In Japan, the checking rates story is enough for the Japanese. “Its involvement, even at the level of rate checks, has strengthened the perception that the two governments are aligned in catching the yen's declines.”

Being silent is also communication, Mimura said. “Bank of Japan money market data shows no clear signs of Japan having conducted interventions since Friday's yen rally, at least not at the scale of operations in 2022 and 2024, when Japan spent 24.5 trillion yen ($160.19 billion) in total.”

Meanwhile, BoJ chief Ueda is doing the same thing—keeping mum about rate intentions. Besides, the two rate hikes forecast for later this year will not be market-moving. Then there is the Feb 8 election. Takaichi is turning out to be surprisingly popular.

So, wither the dollar/yen? If past is prelude, traders will test the supposed bond by taking it back towards 160, if skittishly and turning tail at various critical points. The 50% retracement of the downmove is 155.69 and the 62%, 1.5652. The B band lies at 157.41 and the old support/new resistance at 158.46.

Forecast

Sentiment is losing one of its top factors—relative interest rate decisions by central banks. The ECB is on hold, the US will be cutting and only the Reserve Bank of Australia is expected to hike. If these expectations are baked in, it will be other factors driving FX. That doesn’t mean inflation is off the table, the underbelly of central bank decisions, but something else will likely rise to the top of the list. In recent years it has been PMI’s, although they have lost some muscle as precursors for growth.

Charts matter and may matter more in the coming months. After all, the Dollar gained some 50% over the last decade and has given back only about 10% of it. We had endless (annoying) stories about king dollar. Now that the US has shown itself to be untrustworthy under Trump, it has a long way down to go.
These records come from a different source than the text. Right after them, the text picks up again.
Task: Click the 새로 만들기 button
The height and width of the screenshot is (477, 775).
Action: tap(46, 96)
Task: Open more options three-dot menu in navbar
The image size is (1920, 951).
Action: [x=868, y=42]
That’s the general picture. Unfortunately, it will be punctuated by upswings that will be due more to big player positioning than to economic data.

US politics

The liberals go on and on about Trump in full retreat over the conduct of the Feds in Minneapolis, with his border czar claiming repeatedly it is withdrawal of officers but Trump saying the opposite. A government shutdown was avoided by Congress agreeing to a new spending bill that excludes big increases for ICE. Trump and minions continue on lawlessly.

Food for thought

Maybe tariffs don’t matter. Exporters to the US can find other buyers or have the wherewithal to eat the tariffs. Yesterday Bloomberg had a dandy story on Switzerland overcoming tariffs and doing just fine, thank you. See the chart.
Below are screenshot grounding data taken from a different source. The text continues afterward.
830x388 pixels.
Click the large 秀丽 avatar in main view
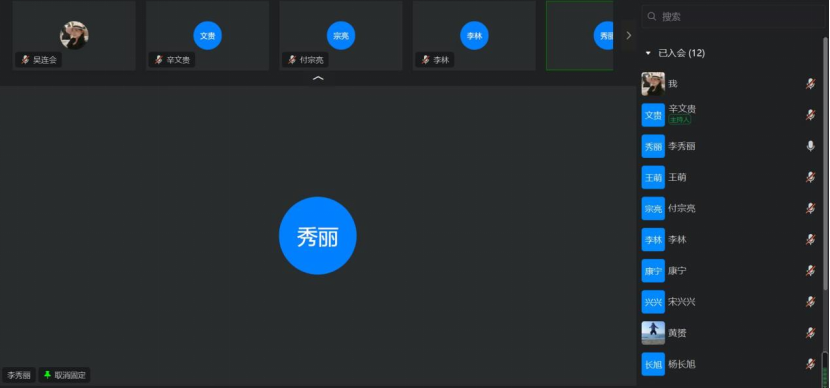pyautogui.click(x=318, y=236)
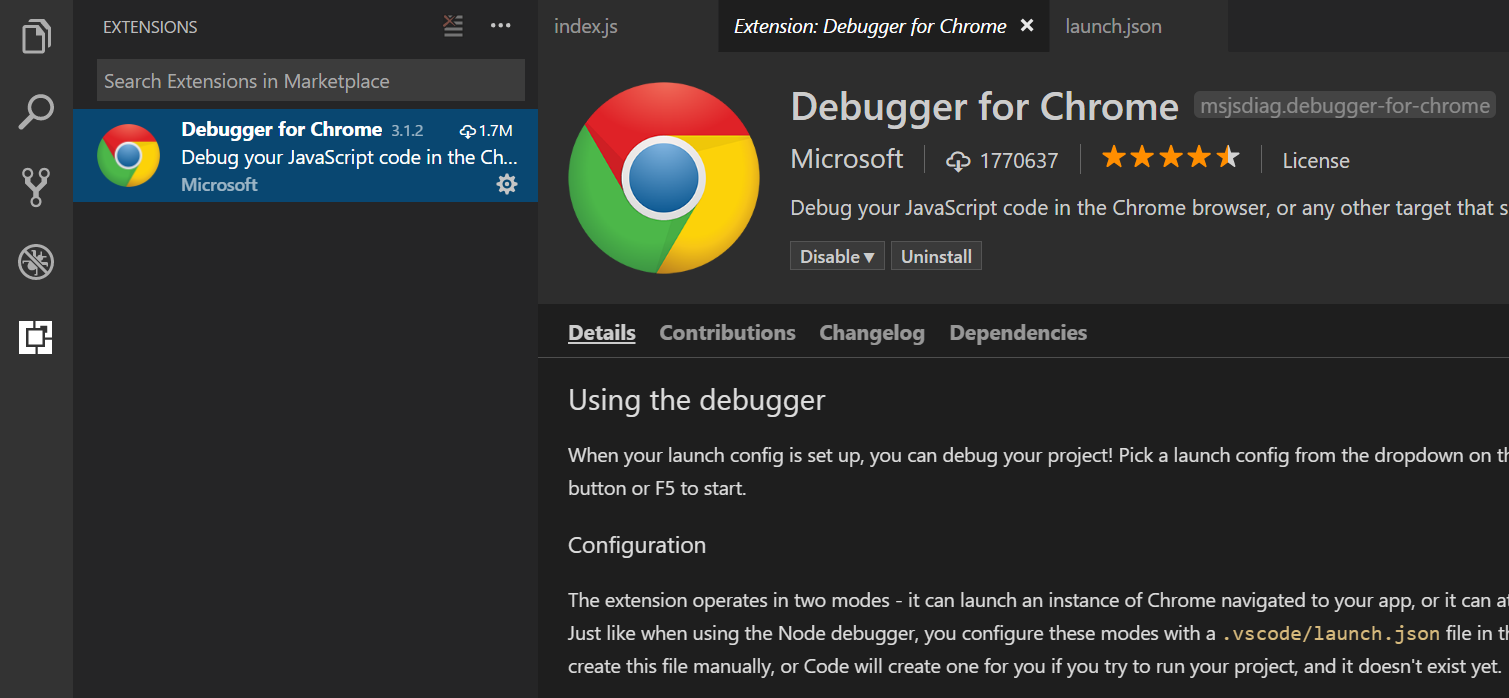Switch to the index.js editor tab

585,26
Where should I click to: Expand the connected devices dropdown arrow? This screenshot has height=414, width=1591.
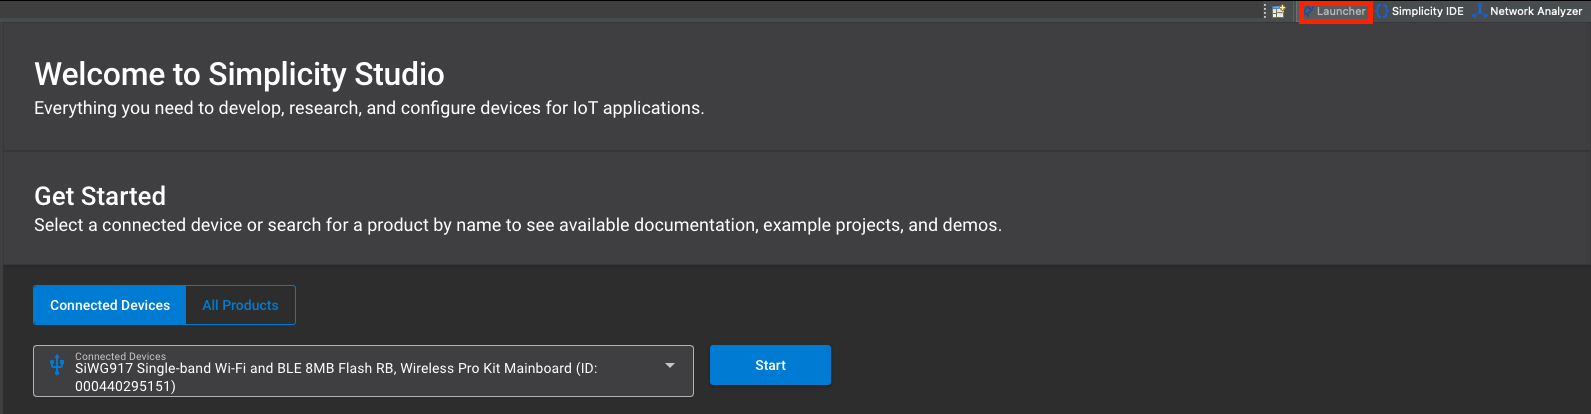tap(670, 366)
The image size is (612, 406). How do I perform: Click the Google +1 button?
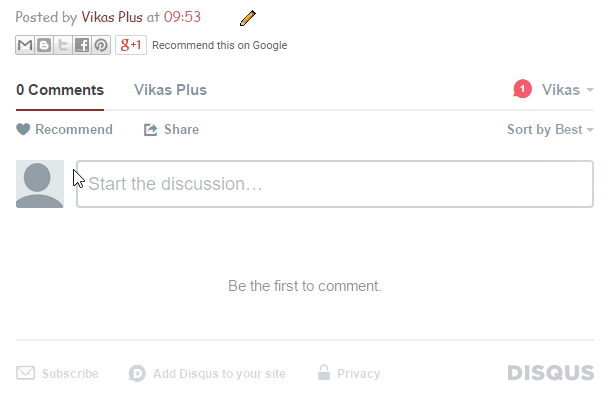131,45
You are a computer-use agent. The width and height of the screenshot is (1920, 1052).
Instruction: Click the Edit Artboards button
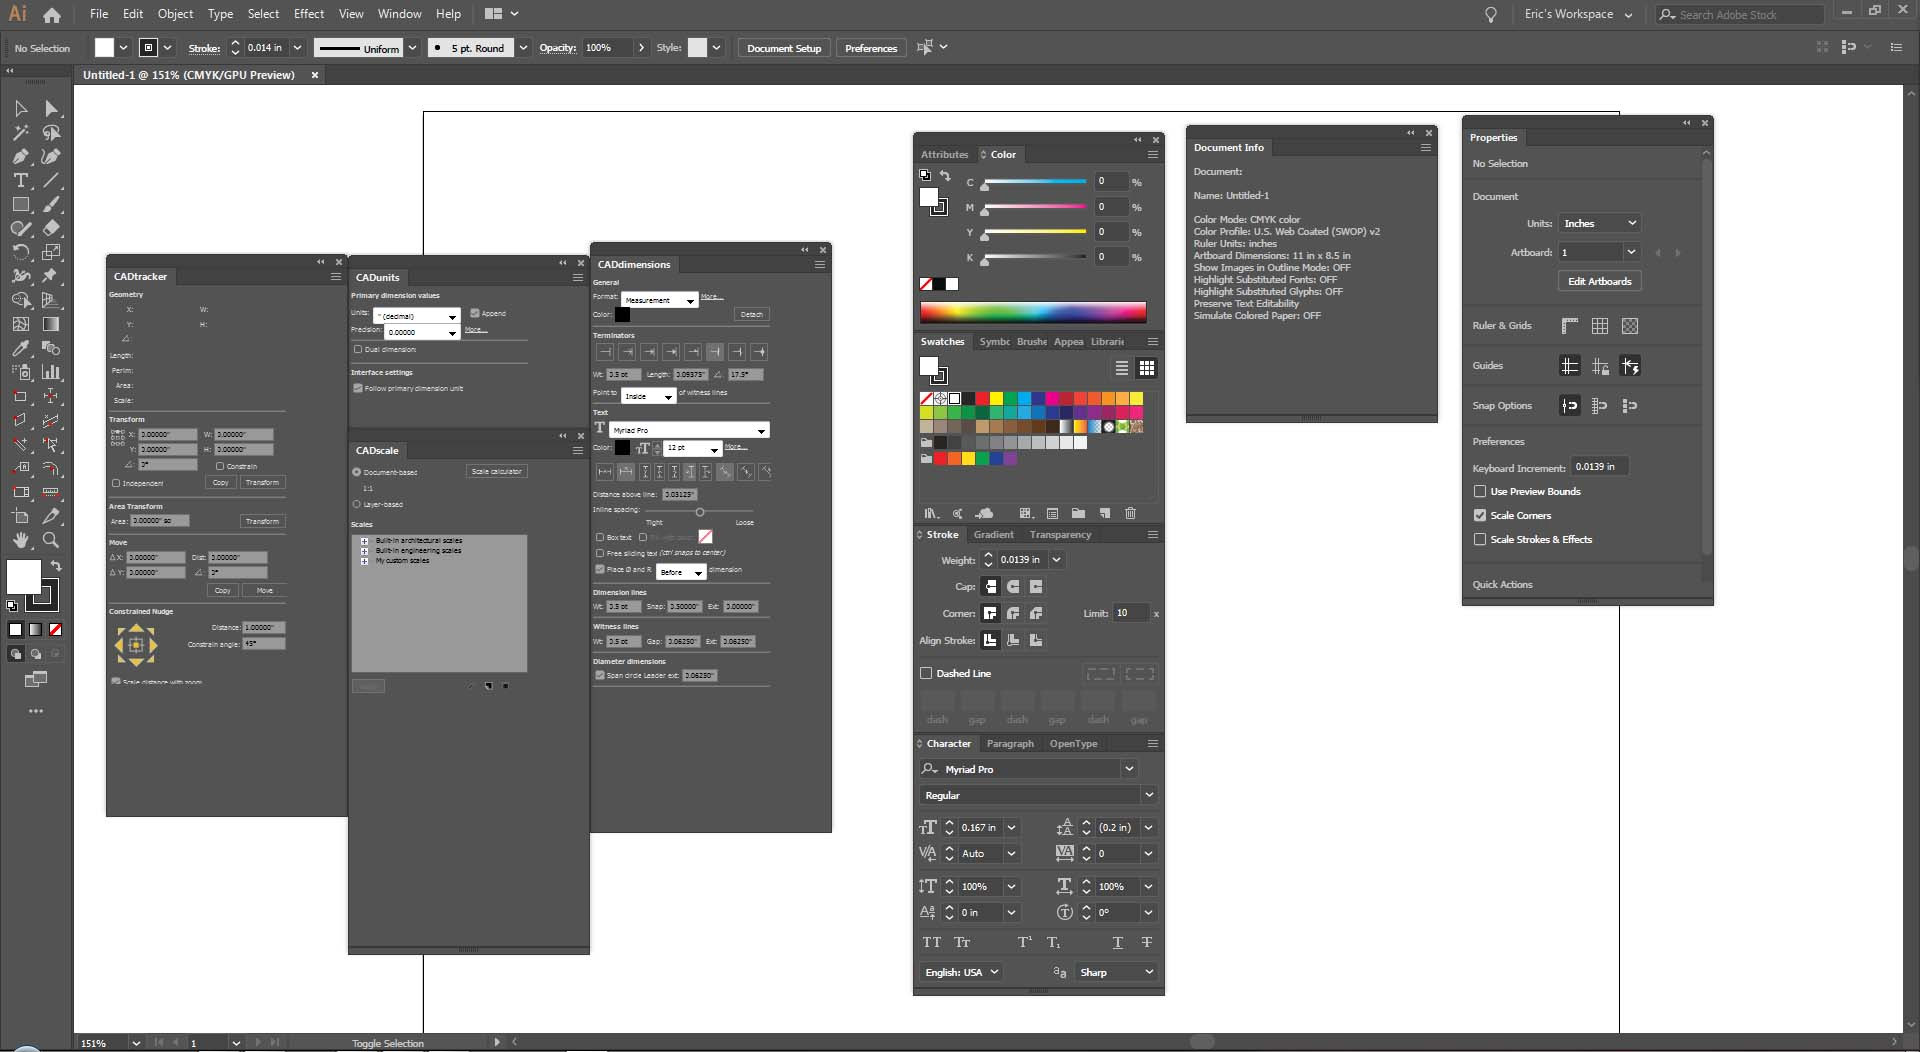pyautogui.click(x=1599, y=281)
Between Aug and November, Trump imposed a 39% tariff on Swiss exports to the US because the Swiss leader, a lady, “rubbed me the wrong way.” (To be fair, a Swiss person will tell you Switzerland is the best country in the world within the first 15 minutes of meeting. It’s off-putting at first until you get used to it, like the guy who always mentions he went to Harvard B School within the first 15 minutes.)

In the Swiss case, the new tariff deal, still pending, will be 15% in exchange for “$200 billion in investment pledges by Swiss companies, easier market access for American fish, seafood and nuts, as well as duty-free quotas for certain meats.”
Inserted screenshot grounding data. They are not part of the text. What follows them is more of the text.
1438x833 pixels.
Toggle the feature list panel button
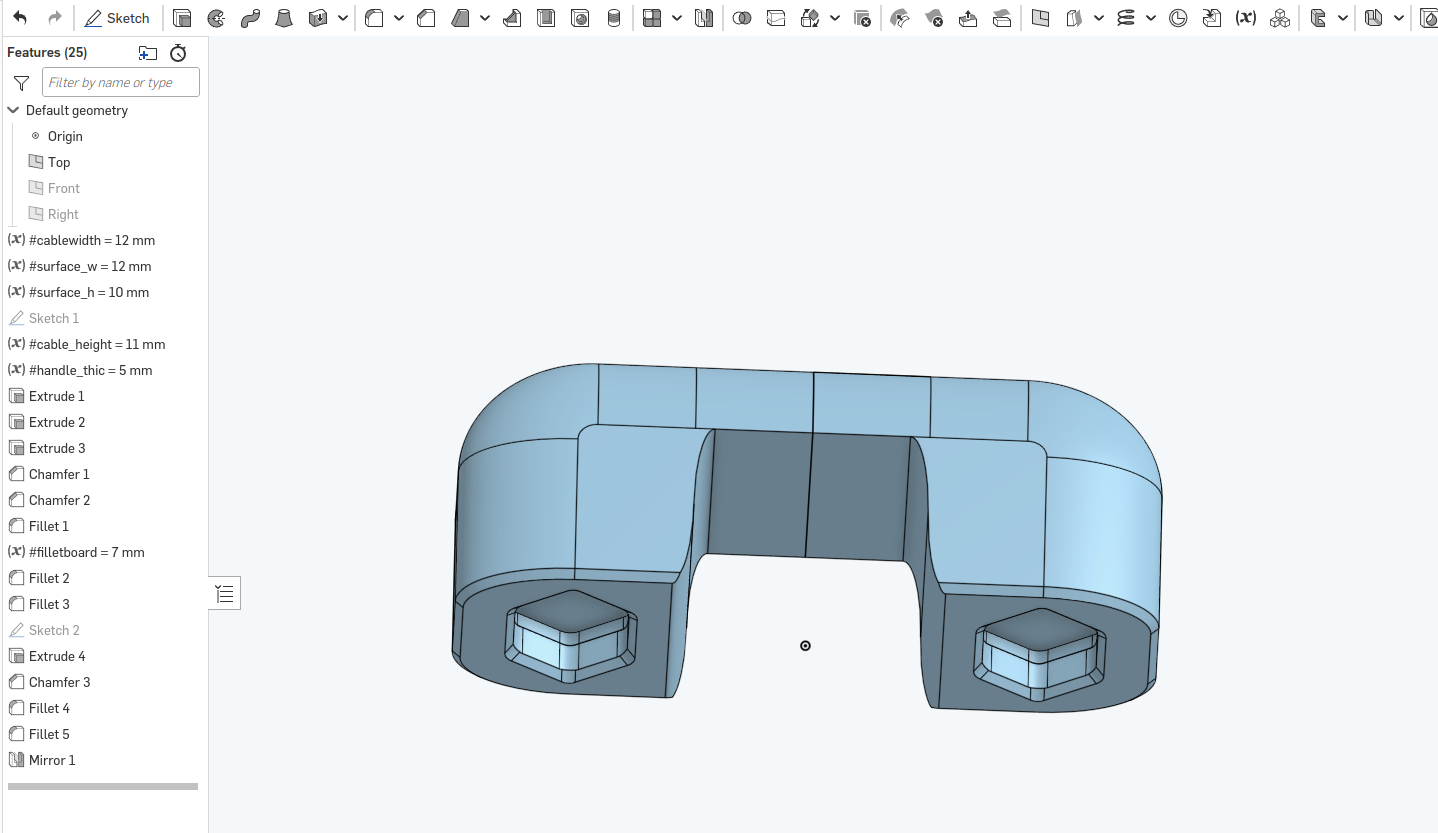point(225,594)
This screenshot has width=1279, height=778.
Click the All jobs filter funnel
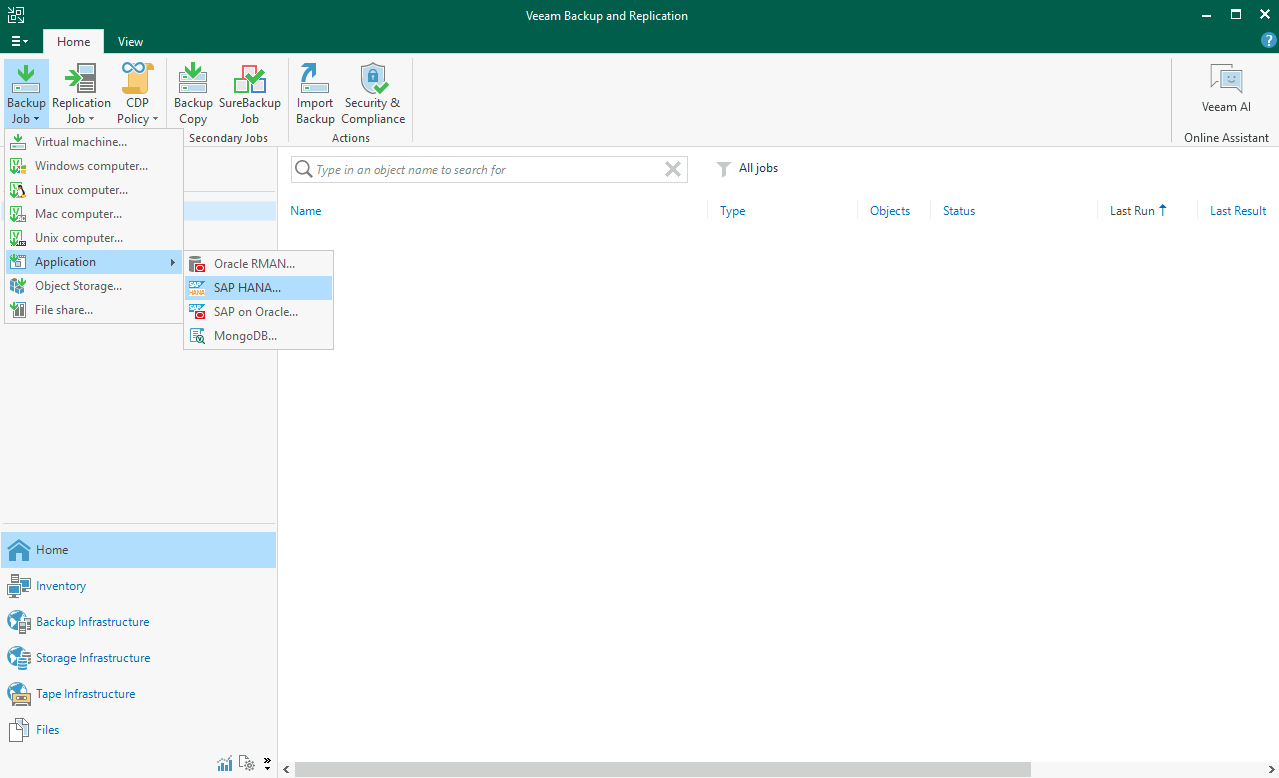(x=724, y=169)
Bloomberg goes on to point out the US takes 20% of Swiss exports, making it the top buyer. Watches suffered during the higher tariff period, but pharma and chemicals are bigger. “Swiss watch exports to the US soared by more than 19% in December as brands rushed to send inventory to America.”

But trade isn’t all. There’s also those investment promises extorted from trade partners—Taiwan, S. Korea, Europe, Japan. We haven’t added up the billions but it’s huge. Here’s the rub—the timeframe for delivery of the actual plans and the money extends out several years. This is a practical necessity, but it should be obvious that the countries are counting on the next president to pardon them from any such obligation. Meanwhile, the companies that are supposed to make these investments have a great bargaining chip with their governments that put them on the spot. Lower taxes, probably.